先分别把程序入口点:000C220、文件偏移量:00002620 ,记录下来,然后点击查看EP区段,在区段查看上面再点右键选择cave查找器,把upx壳区段upx1的RVA:0000C3B5、 偏移:000027B5等参数也记录下来(图四)。

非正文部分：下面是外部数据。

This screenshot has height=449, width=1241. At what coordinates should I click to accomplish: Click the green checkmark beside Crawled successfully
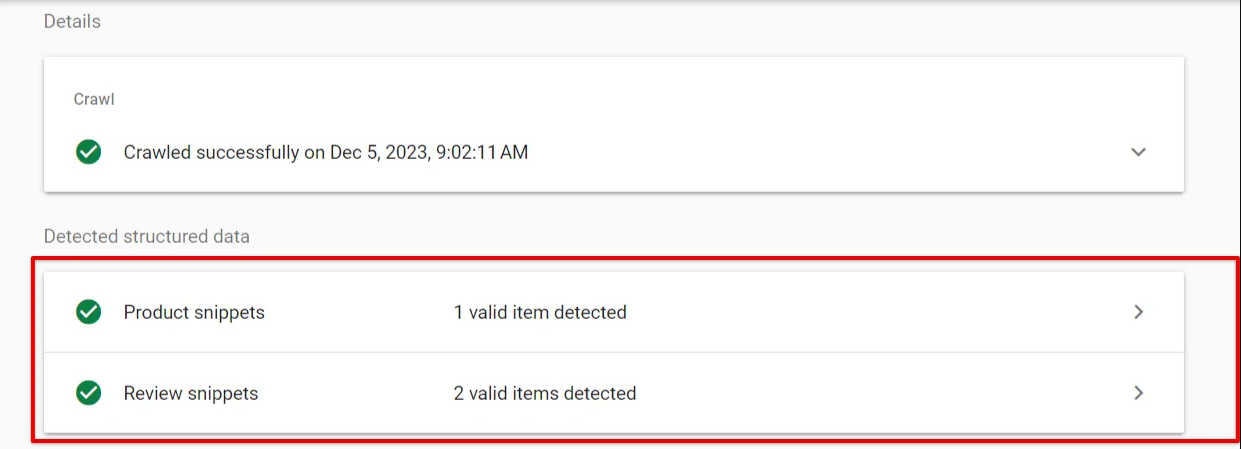(x=89, y=152)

关键的时刻到了,reloc.exe闪亮登场。因为reloc 是一款命令下的工具,所以为了操作方便,我建议大家写一个bat文件和reloc放在同一目录。我们开始记录的数据现在派上用场了,编辑bat文件格式如下:
reloc 待修改程序 $程序入口 $文件偏移量 $壳的区段入口 $区段偏移 参数
那么对应我们的黑洞键盘记录dll文件所记录的数据,这个bat就应该这样写:
reloc 键盘记录.dll $C220 $2620 $C3B5 $27B5 5
数据前面的零不要写到bat里面,另外最后面的这个参数大家注意,其实它是设置修改时的偏移量的,一般dll文件选择5,exe文件选择5-9之间的数,一般选择6就好了。
设置完了,我们运行这个bat文件,开始修改。完毕之后我分别用国内和国外最强的杀毒软件江民、诺盾和卡巴斯基对键盘记录.dll进行扫描,它们均未发现病毒,我们的木马成功躲了过去。用PEiD.exe重新打开,可以发现PEiD已经无法分别键盘记录.dll是什么壳了,把原来记录的几个数据和现在对比一下发现程序入口和文件偏移量没有,而壳区段入口和区段偏移却改变了(图五)。
飘舞的风在上一期的文章里面说道:“peidv0.92是通过每个程序的开头几十个字节来比较是那种壳。”,看来不仅仅如此,peidv0.92还把壳的区段入口开头的几十个字节也作为了用来判断壳的类型的特征代码,杀毒软件也是如此,这样简单修改一下我们的木马就免杀了。
接着把这个已经修改好的dll文件,导回到黑洞的服务端,方法和导出dll是一样的,我就不再讲述了,然后把它用UPXShell再次加壳,加壳后的大小为200 kb。
现在可以开始我们的第二次免杀之旅了,同样用PEiD.exe把程序入口、文件偏移量、壳的区段入口、区段偏移,等数据记录下来,写入bat文件。
我的bat是这样写的:
reloc 1.exe $88620 $30A20 $887A3 $30BA3 6
我前面已经讲过了,修改exe文件的时候,参数选择5-9之间的数,一般选择6就好了。现在运行bat文件,黑洞服务端的免杀就全部完成了。用PEiD.exe查看,显示的是“Nothing found”看来PEiD已经不认识它了,再用江民、诺盾和卡巴斯基查杀,均显示无病毒,呵呵,欺骗成功。
四、结语
经过这么简单的修改以后效果是非常好的,相信以后这样的免杀技术将会成为主流技术,因为它简单实用。
分析它实现免杀的原理,不难看出换一个角度思考问题的重要性,从壳的修改转到壳中籽的修改,不能不说这是一种创新,
它使木马的免杀之路变宽了。最后谢谢 “朋友的家”提供一款这样优秀的工具。如果大家能够把这种技术和我前面提到的另外三种结合起来使用,相信它将是无懈可击的。